Analysis of polymorphic variation in drug metabolism: III. Glucuronidation and sulfation of diflunisal in man.

The urinary excretion of diflunisal (D) and its metabolites diflunisal sulfate (DS), diflunisal phenolic glucuronide (DPG), and diflunisal acyl glucuronide (DAG) were measured in 110 healthy, drug-free Caucasian volunteers given 50 mg of diflunisal by mouth. When expressed as fractional recoveries, DS, DPG, and DAG were strongly negatively correlated with one another. Metabolic ratios, on the other hand, correlated positively and tended to localize variability within a single enzyme pathway. Thus, females using estrogen-containing oral contraceptives were shown to excrete 50% less DS and 20% more DAG than non-users, and recoveries of DS were reduced by about 30% in cigarette smokers. Kernel density analyses of the log metabolic ratios of DS and DPG were broad-based and unimodal.
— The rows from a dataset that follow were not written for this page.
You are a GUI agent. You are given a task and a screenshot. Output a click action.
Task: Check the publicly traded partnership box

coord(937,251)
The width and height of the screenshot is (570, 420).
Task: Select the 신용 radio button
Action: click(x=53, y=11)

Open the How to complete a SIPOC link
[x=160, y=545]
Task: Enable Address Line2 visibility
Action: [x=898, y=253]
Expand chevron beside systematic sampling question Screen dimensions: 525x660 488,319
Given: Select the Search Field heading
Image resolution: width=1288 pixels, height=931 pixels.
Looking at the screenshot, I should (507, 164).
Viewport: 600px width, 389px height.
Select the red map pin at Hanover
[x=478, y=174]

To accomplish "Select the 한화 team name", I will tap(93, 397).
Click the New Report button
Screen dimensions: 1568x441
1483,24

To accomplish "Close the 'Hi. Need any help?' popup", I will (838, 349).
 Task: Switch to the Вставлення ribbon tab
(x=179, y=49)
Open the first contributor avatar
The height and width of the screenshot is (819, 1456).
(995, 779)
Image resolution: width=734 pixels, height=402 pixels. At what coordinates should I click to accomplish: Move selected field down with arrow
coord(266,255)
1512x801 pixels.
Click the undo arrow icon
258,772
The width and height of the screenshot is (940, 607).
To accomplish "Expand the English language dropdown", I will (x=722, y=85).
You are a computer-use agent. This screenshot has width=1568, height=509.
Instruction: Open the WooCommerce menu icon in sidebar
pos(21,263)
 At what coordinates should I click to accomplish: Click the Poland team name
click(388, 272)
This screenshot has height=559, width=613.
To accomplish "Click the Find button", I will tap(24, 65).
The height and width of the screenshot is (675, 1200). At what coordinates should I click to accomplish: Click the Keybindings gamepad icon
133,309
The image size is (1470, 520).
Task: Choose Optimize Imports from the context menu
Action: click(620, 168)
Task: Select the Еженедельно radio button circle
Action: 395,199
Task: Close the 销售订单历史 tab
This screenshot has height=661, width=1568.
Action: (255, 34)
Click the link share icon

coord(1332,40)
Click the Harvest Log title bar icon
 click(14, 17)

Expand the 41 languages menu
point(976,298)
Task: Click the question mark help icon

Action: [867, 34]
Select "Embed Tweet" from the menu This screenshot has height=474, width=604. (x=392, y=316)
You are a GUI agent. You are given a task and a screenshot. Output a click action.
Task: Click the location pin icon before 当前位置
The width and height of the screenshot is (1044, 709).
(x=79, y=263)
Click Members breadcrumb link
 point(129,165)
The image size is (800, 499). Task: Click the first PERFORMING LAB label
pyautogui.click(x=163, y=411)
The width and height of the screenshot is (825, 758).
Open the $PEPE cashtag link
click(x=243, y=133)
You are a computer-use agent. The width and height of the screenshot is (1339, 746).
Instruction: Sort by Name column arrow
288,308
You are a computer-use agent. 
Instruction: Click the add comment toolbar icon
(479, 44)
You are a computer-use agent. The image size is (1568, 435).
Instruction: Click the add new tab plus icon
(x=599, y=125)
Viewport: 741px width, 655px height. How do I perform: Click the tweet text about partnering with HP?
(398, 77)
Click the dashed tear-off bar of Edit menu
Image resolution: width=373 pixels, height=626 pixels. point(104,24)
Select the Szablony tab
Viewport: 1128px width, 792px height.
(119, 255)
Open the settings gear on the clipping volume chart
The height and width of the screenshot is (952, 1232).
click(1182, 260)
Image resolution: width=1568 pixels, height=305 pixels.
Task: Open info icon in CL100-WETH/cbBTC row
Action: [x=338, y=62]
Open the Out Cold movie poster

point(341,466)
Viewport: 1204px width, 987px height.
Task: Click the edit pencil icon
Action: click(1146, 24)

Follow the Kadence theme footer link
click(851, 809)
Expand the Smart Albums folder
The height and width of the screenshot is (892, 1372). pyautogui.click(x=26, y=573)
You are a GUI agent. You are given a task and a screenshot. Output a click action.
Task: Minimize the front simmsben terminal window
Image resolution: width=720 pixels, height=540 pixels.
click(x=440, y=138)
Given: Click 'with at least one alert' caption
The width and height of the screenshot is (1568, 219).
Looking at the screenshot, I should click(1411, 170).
However, kernel density estimates of the distribution of log metabolic ratios of DAG showed 3 peaks, 1 of which (an extensive metabolizer polymorph) could be removed by excluding contraceptive-using females. Similarly, there were 2 poor metabolizer peaks in the distribution of log metabolic ratios of DS attributable to cigarette smoking and, in females, use of an oral contraceptive. Thus, we conclude that the metabolism of diflunisal is altered by cigarette smoking and oral contraceptives, and that kernel density estimation, as applied to log metabolic ratios, is a sensitive and specific method for detection of polymorphic variation in drug metabolism.